While the consumer price index (CPI), which is based on a monthly survey by the U.S. Bureau of Labor Statistics, serves as the standard measure of inflation nationwide, prices on all sorts of goods and services -- from a gallon of gasoline to a house -- can vary widely by region, state, and even within states.
Such variations are captured by Regional Price Parities (RPPs), which measure the differences in the price levels of goods and services across states and metropolitan areas for a given year.1 RPPs are expressed as a percentage of the overall national price level (gleaned from the CPI) equal to 100.2
For instance, if an area's RPP is greater than 100, it means that goods and services are more expensive than the national average; if an area's RPP is less than 100, goods and services are less expensive than the national average.2
In July the Bureau of Economic Analysis published RPPs for 2014. The data showed that the District of Columbia's RPP at 118.1 was greater than that of any state. States with the highest RPPs -- and lowest "real value" of a dollar -- were Hawaii (116.8), New York (115.7), New Jersey (114.5), and California (112.4).1 States with the lowest RPPs -- hence, the biggest bang for your buck -- were Mississippi (86.7), Arkansas (87.5), Alabama (87.8), South Dakota (88.0), and Kentucky (88.7).1
How do these price differences play out in real dollars and cents? The same gallon of regular gas that costs $2.74 in Hawaii might run you $1.82 in South Carolina.3 Or, viewed another way, if you had $100 to spend at a store offering a range of goods at national-average prices, in Hawaii, that $100 would feel more like $85.60, while in Mississippi the national-average $100 would be more like $115.30.3
The Bureau of Labor Statistics asserts that in areas where goods and services are more expensive, wages tend to follow suit -- but that is not always the case.2
Be a Savvy Shopper -- Wherever You Live
Regardless of where you live, consider some simple dollar-stretching tips.

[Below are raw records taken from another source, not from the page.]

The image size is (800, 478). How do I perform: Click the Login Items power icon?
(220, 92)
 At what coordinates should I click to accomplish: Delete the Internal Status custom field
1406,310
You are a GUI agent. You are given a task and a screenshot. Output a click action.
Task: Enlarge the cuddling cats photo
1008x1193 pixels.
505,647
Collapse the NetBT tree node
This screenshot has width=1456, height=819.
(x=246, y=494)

• Cut back on nickel-and-dime items. You might be surprised at how much you can save by reducing out-of-pocket expenses. Instead of indulging on a "designer" cup of coffee, purchase a regular coffee. The amount saved can add up fast.
• Save on books, music, and movies. Visit your neighborhood library to check out books and music instead of purchasing your own.
• Brown bag meals. Work days can be hectic, but instead of buying breakfast or lunch out, carry it in. If you spend $8 per day on lunch, you could free up $160 per month for your long-term financial goals.
• Seek travel values. By traveling off-season or during the shoulder season -- the periods just before or after the peak tourist season -- you can receive discounted rates on lodging and airfares, which can cut your vacation expenses.
• Practice energy efficiency. By turning the thermostat back in winter while you're at work or sleeping, you can save on your heating bills. Same for the air conditioner in hot summer months.
• Be creative. Can't imagine skipping your daily trip to the vending machine? Don't fret. The main point is to look for effective ways to stretch a dollar -- and then do it. Over time, you might find that a little savings can make a big difference when it comes to funding your bigger ticket financial goals.
1. The Bureau of Economic Analysis, news release, "Real Personal Income for States and Metropolitan Areas, 2014," July 7, 2016.
2. The Bureau of Labor Statistics, Monthly Labor Review, "Purchasing power: using wage statistics with regional price parities to create a standard for comparing wages across U.S. areas," April 2016.
3. The New York Times, "What $100 Can Buy State by State," August 8, 2016.